Risulta dai lavori preparatori (Atti della Costituente, 19 gennaio 1948) che a tale disposizione si volle assegnare solo una funzione di semplice raccomandazione, ed é certo, secondo l'univoca interpretazione giurisprudenziale e dottrinale, che né il termine ha carattere perentorio né alla sua inosservanza conseguono sanzioni. Non si può dunque ravvisare nella norma impugnata quell'interferenza nell'esercizio del potere giudiziario e quella violazione dell'indipendenza della magistratura (art. 104 Cost.) che si verificherebbero solo se la prefissione del termine dovesse significare che, prima della sua scadenza, il giudice debba comunque decidere la causa: é vero, al contrario, che il giudice ha il potere ed il dovere di compiere tutte le indagini che siano necessarie per la decisione, anche se per l'espletamento di queste debba esser oltrepassato il termine fissato dalla legge.

5. - L'ordinanza del 24 marzo 1972 (n. 171 del 1972) del tribunale di Pisa, facendo riferimento all'ordinanza 29 ottobre 1971 (n. 481 del 1971) con la quale lo stesso tribunale ha impugnato l'art. 9 della legge 2 ottobre 1967, n. 895, denuncia l'art. 21 della legge sulla stampa, in riferimento all'articolo 25 della Costituzione, a causa del potere del pubblico ministero di scegliere, nell'ambito dell'ufficio competente, questa o quella sezione, questo o quel collegio. La questione non é fondata per gli stessi motivi che hanno indotto questa Corte - sent. n. 170 del 1972 - a respingere le censure mosse alla legge n. 895 del 1967.

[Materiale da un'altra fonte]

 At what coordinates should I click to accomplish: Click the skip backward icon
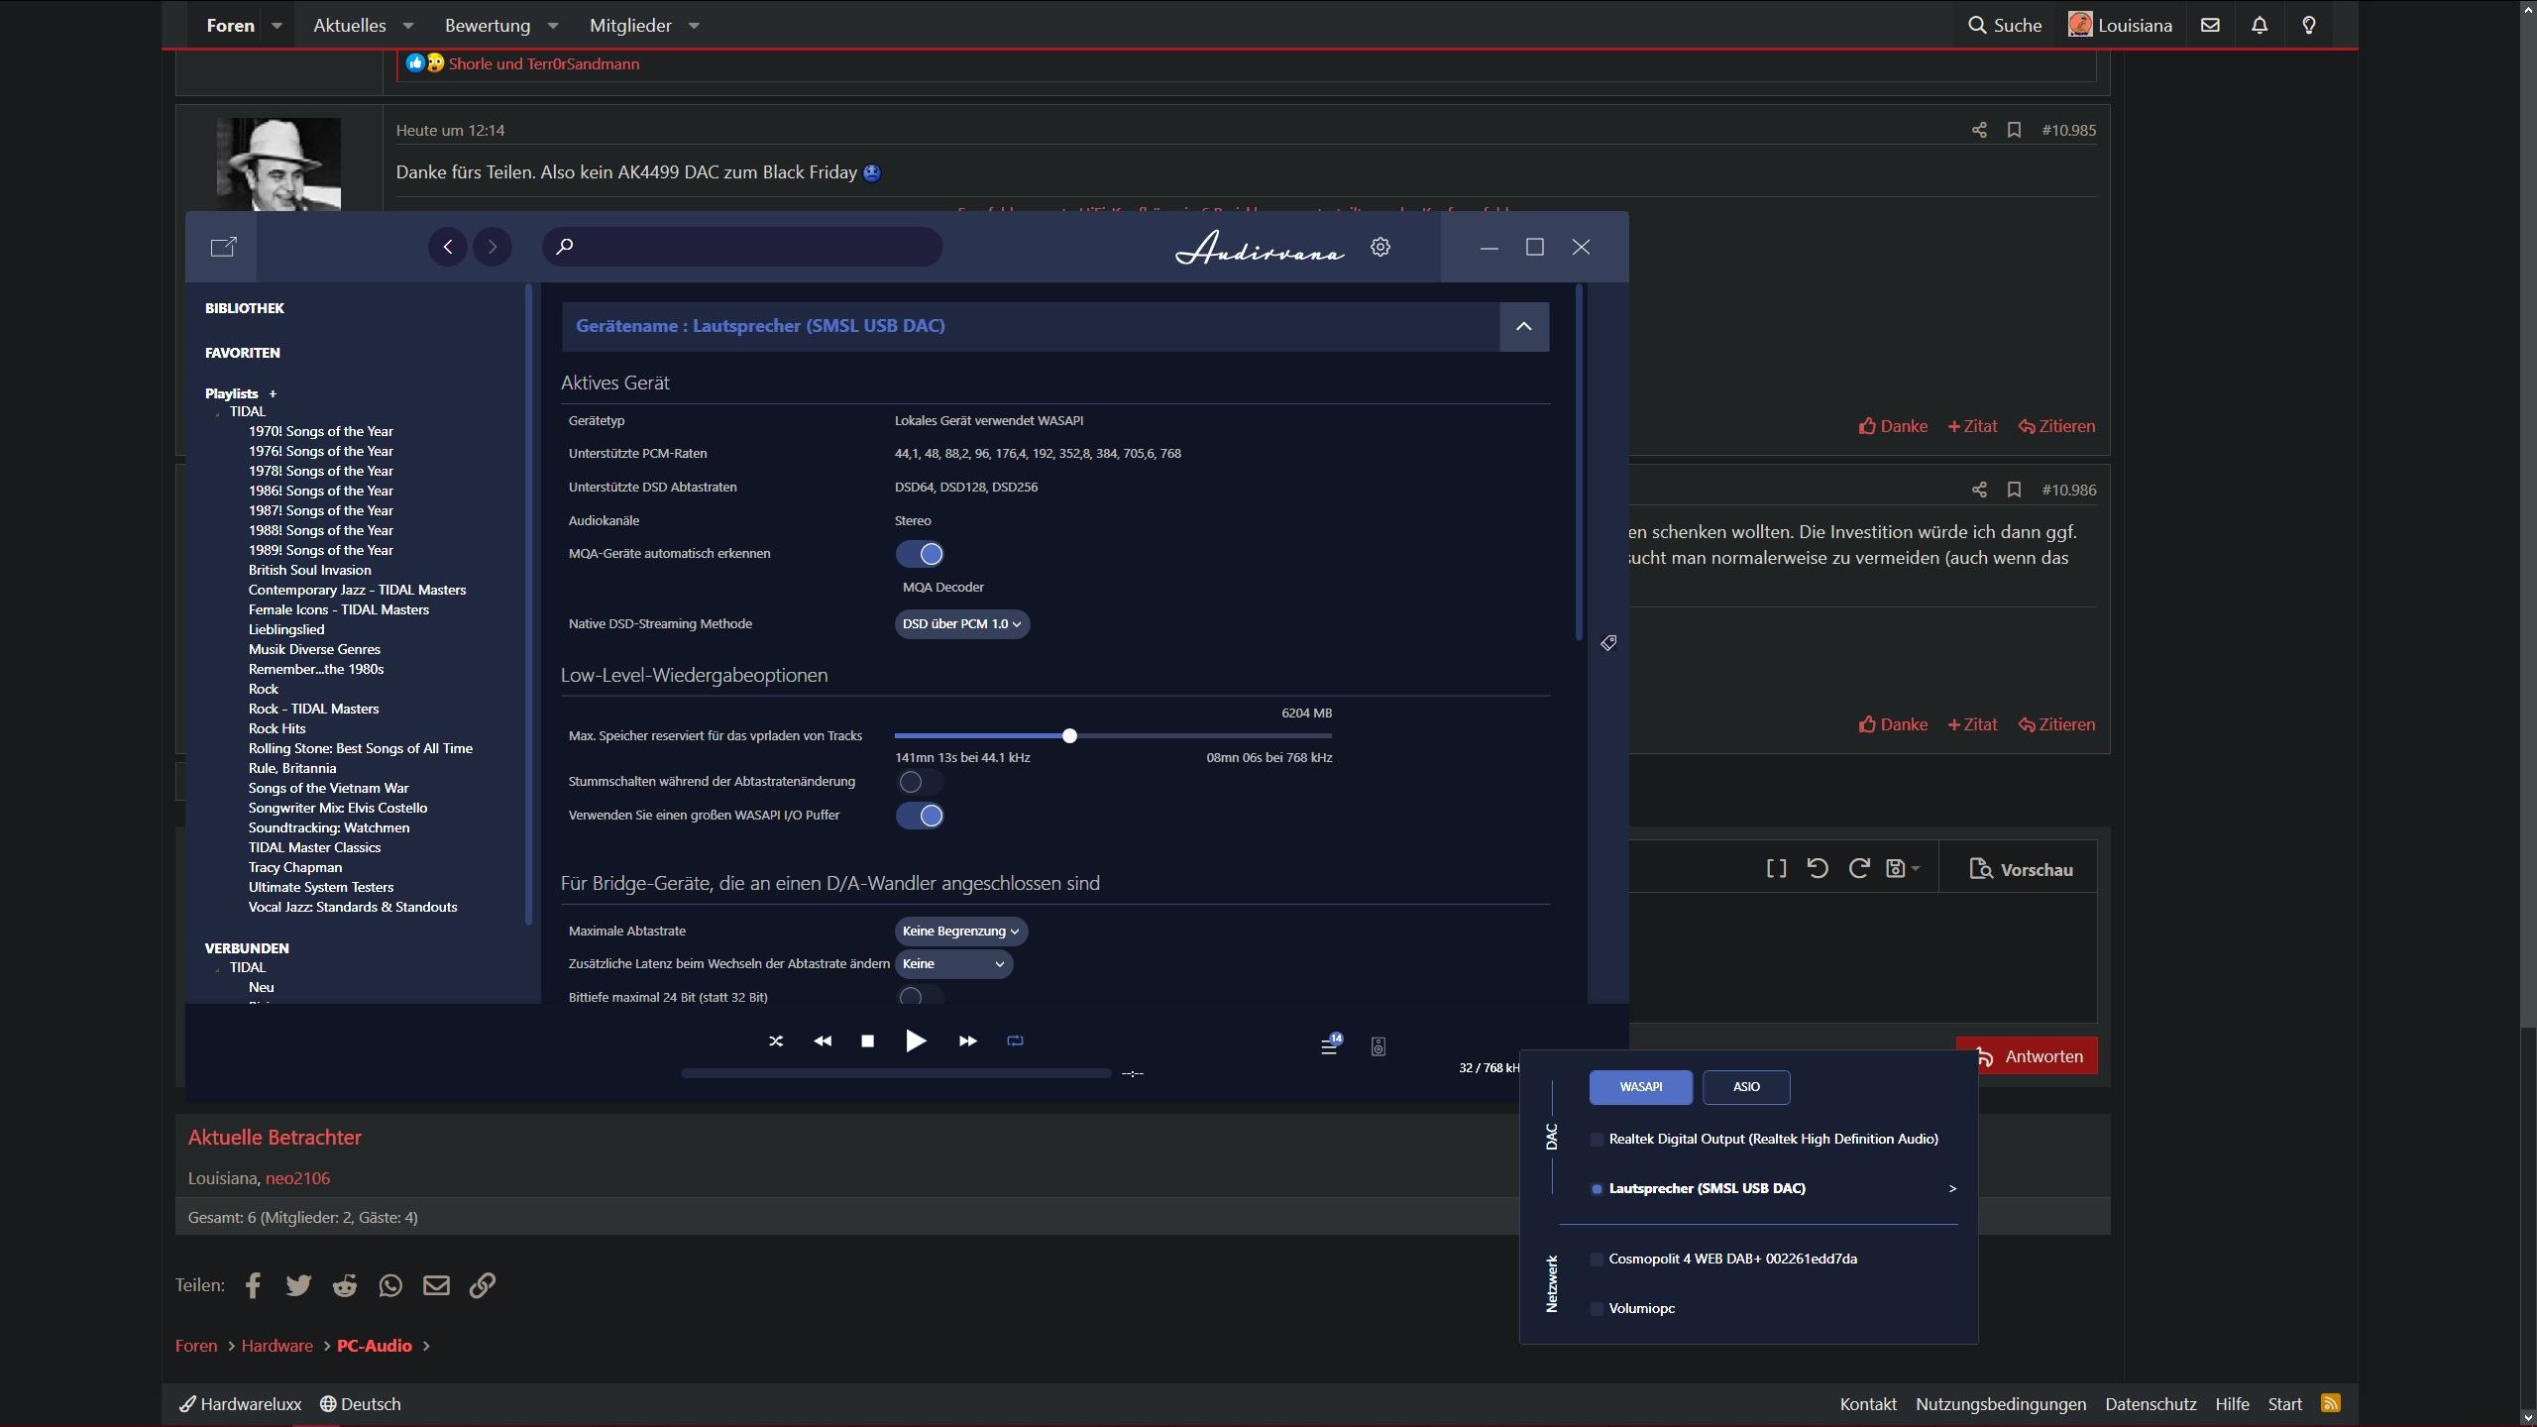click(x=821, y=1041)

6. - Escluso che il rito imposto dalla legge impugnata violi il principio di eguaglianza e che la sua disciplina contrasti con precetti costituzionali, appare priva di fondamento la tesi che esso si risolva in un limite ed in un ostacolo alla libertà di stampa e si ponga perciò in contrasto con l'art. 21 Cost. (ord. n. 129 del 1971) o, nello stesso tempo, con questo e con l'art. 33 Cost. (ord. n. 129 del 1972).

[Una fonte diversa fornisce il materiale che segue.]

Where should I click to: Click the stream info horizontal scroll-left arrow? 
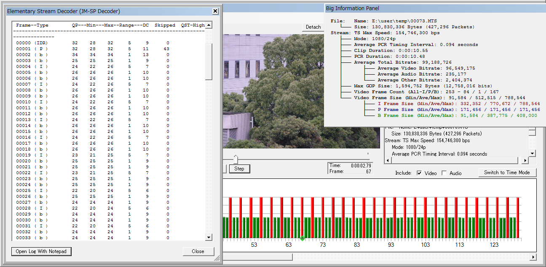388,161

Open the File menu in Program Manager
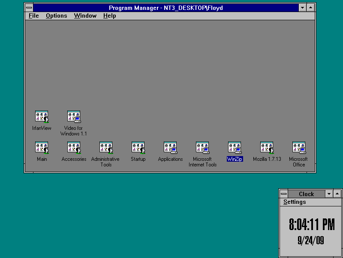(x=33, y=16)
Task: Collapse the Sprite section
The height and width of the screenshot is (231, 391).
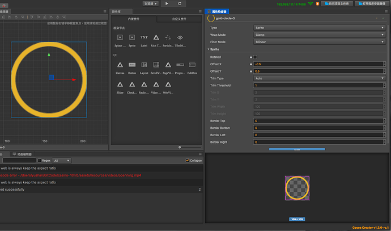Action: [209, 49]
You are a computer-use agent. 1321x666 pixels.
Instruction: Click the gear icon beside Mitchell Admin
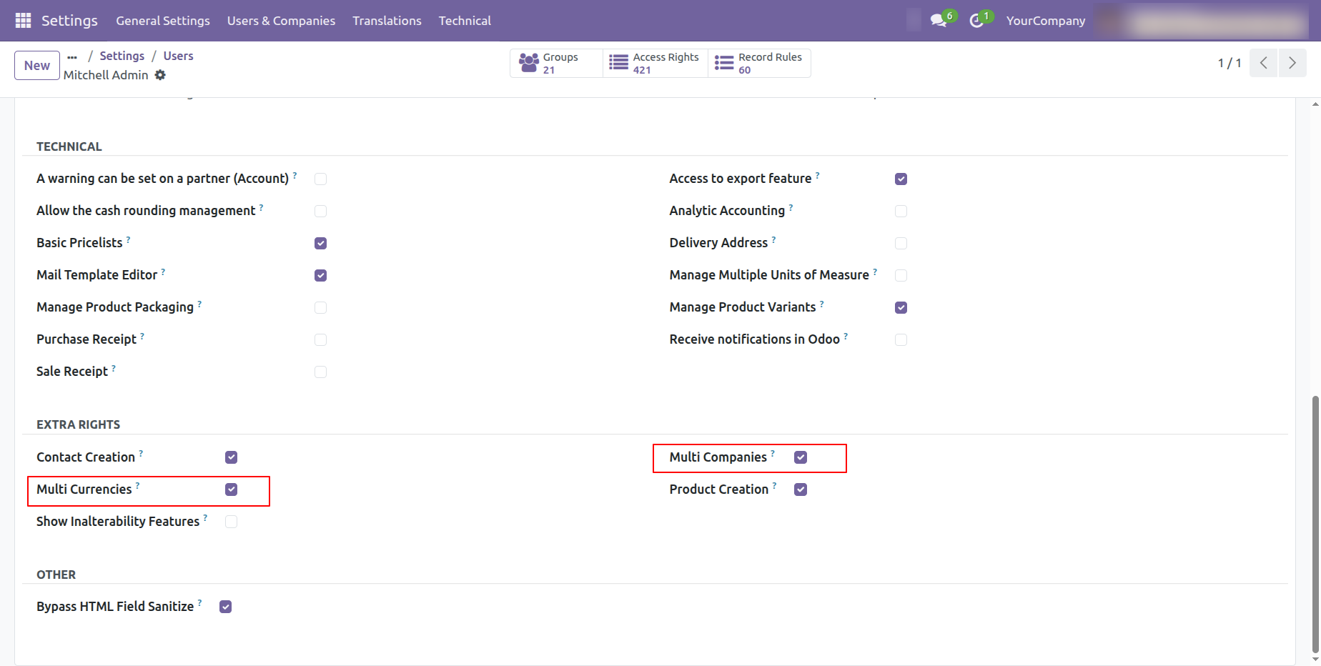coord(160,75)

La Corte ha più volte affermato che la libertà di espressione del pensiero é fondamento della democrazia e che la stampa, considerata come essenziale strumento di quella libertà, deve esser salvaguardata contro ogni minaccia o coartazione, diretta o indiretta. Nel ribadire la piena validità di tale affermazione, la Corte non ritiene, tuttavia, che i principi costituzionali sui quali essa si fonda siano vulnerati dalla legge impugnata, giacché l'obbligatorietà del rito direttissimo per i reati commessi col mezzo della stampa non pone ostacolo alcuno alla libertà di questa. Non si tratta, infatti, né di un giudizio persecutorio né di una procedura sommaria e straordinaria. Se il legislatore - in un'epoca nella quale, contrariamente all'inesatta valutazione storica che si legge nell'ordinanza del tribunale di Ascoli Piceno, si avvertiva in tutta la sua urgenza l'esigenza di restituire alla stampa il ruolo che le compete in una libera società - ha scelto, nell'esercizio della sua legittima discrezionalità politica, una procedura che consenta l'immediato intervento del giudice del dibattimento e se, nell'ambito di tale procedura, al denunciato od al querelato viene assicurato pieno contraddittorio ed ampia possibilità di difesa, non é dato davvero di vedere in qual modo si realizzi la denunciata coartazione della libertà di stampa.

 

PER QUESTI MOTIVI

LA CORTE COSTITUZIONALE

 

dichiara non fondate le questioni di legittimità costituzionale dell'art. 21, terzo e quarto comma, della legge 8 febbraio 1948, n. 47 ("legge sulla stampa"), proposte dalle ordinanze indicate in epigrafe in riferimento agli artt. 3, 21, 24, 25, 33, 104 e 111 della Costituzione.

Così deciso in Roma, nella sede della Corte costituzionale, Palazzo della Consulta, il 5 dicembre 1972.

Giuseppe CHIARELLI – Francesco Paolo BONIFACIO

Depositata in cancelleria il 12 dicembre 1972.